Adalah seharusnya menyikapi kritikan seperti surat terbuka itu –bahkan lebih pedas sekalipun –dengan sikap terbuka dan lapang dada karena ad-diin adalah nasehat, disikapi dengan introspeksi dan ungkapan terima kasih (kayak Eramuslim gitu lho), bukan berdalih dengan “bukan partai malaikat” yang dapat ditafsirkan “kami bukan kumpulan malaikat, jadi kalau ada yang salah tidak perlu diributkan tidak usah disinggung-singgung, tidak usah dkritik-kritik harap dimaklumi saja.” Bukan pula dengan mencari-cari dalih apalagi kambing hitam si fulan dan si fulan. Tentunya alasan pencuri “ah saya cuma mencuri sepeda motor, si Fulan tuh mencuri mobil. “ tidak membebaskannya dari jeratan Undang-undang pidana (maaf saya tidak menyamakan siapa-siapa dengan pencuri, mohon tidak salah pengertian).
Tidak pada tempatnya juga menanggapi kritikan tersebut dengan mempertanyakan –meskipun secara tersirat – kontribusi yang bersangkutan untuk umat, karena kontribusi dan sumbangsih tidak selalu berbau “politik” dan “kekuasaan” bahkan untuk saat ini bisa jadi yang mereka berikan apapun bentuknya lebih dihargai dan lebih mengena untuk kesuksesan dakwah karena relatif lebih steril dari bau politik balas jasa jangka pendek. Namun harus diingat bahwa pengkritik tidak mempertanyakan kontribusi kawan-kawan PKS, tetapi mempermasalahkan tindakan mereka dari kaca syar’i, adalah akan lebih berbahaya jika karena percaya dengan jargon PKS sebagai “Partai Dakwah” dengan segala sumbangsihnya terhadap masyarakat mereka berkesimpulan apa yang telah dilakukan oleh kawan-kawan tersebut adalah sesuatu yang halal dibolehkan oleh syariat. Jika begini jadinya maka PKS tidak lagi menjadi “Partai Dakwah” tapi “Partai Merusak Dakwah”, tentunya ini yang tidak diinginkan oleh pengirim surat terbuka tersebut.
Memang benar bahwa dakwah adalah kerja berat, bahwa mengayomi umat adalah proyek super raksasa yang harus dipikul setiap individu muslim khususnya bagi mereka yang telah dilebihkan Allah dengan karunia untuk menjalankan misi itu.
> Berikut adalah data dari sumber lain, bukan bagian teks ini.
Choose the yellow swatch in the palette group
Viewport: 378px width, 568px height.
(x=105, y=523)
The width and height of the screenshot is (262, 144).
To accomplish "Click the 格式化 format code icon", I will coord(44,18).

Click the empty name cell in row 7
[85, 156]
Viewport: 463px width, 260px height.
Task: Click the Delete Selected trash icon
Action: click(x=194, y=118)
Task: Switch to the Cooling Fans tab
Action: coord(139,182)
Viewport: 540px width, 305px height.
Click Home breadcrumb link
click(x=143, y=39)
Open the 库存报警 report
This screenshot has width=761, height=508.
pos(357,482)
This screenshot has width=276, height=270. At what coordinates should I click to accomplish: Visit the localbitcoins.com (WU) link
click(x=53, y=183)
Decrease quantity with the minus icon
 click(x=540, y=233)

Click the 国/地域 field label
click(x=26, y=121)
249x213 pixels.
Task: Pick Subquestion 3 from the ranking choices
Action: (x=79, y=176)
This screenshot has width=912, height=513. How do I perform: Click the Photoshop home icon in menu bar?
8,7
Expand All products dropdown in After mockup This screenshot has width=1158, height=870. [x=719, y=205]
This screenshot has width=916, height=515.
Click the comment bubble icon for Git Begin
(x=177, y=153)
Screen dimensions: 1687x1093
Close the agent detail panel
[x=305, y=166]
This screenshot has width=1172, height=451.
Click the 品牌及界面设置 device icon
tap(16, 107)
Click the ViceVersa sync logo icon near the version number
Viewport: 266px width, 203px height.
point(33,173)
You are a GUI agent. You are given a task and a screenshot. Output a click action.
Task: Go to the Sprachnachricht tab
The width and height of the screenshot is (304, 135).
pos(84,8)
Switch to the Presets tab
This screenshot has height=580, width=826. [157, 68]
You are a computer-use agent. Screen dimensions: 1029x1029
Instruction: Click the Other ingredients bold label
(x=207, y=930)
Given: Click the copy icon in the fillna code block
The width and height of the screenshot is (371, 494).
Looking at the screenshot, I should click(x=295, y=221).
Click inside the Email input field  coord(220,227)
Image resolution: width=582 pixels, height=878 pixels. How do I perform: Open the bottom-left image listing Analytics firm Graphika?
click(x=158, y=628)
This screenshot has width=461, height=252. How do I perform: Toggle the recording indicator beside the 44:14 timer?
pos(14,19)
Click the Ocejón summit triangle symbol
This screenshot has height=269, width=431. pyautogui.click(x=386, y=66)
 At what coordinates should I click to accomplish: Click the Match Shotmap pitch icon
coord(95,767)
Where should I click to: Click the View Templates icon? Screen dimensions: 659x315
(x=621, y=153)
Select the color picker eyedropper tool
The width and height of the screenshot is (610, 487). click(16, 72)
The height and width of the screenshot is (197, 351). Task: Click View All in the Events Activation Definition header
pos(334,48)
Namun istiqamah ‘ala shiraathal mustaqiim adalah prinsip yang tidak boleh ditawar-tawar apalagi diutak-atik untuk mencari pembenaran dan pembelaan, “kita tidak dapat hidup dalam perubahan tanpa ada yang tidak berubah dalam diri kita, itu adalah prinsip, sip.. sip.. sip. Tentunya untuk hal ini rujukan utama yang harus kita jadikan pijakan dan bahan pelajaran adalah Al-Qur’an serta sunnah dan perjalanan dakwah Rasulullah saw. yang terbuka untuk berunding dan bernegosiasi tetapi tidak untuk melanggar hal-hal prinsipil, tidak untuk menghalalkan yang haram.
Akhirnya, bahwa siapapun yang berjuang dan bergerak untuk kebangkitan dan kemajuan umat ini haruslah kita dukung, tetapi dukungan yang dibangun atas “bashirah”, ruh amar ma’ruf nahi mungkar harus tetap dinyalakan, semangat tanaashuh –bukan saling hujat –harus terus dikembangkan, semakin banyak anda berbuat semakin banyak anda salah itu adalah sesuatu yang alami, setiap anak adam akan melakukan kesalahan, sebaik-baik orang yang berbuat salah adalah orang-orang yang mau bertobat memperbaiki kesalahan, bukan mencari-cari alasan apalagi kambing hitam.
Demikian saya menanggapi tanpa bermaksud menyudutkan, semata-mata ingin meluruskan apa yang menurut saya tidak pada tempatnya. Wallahu a’lam bish-shawaab.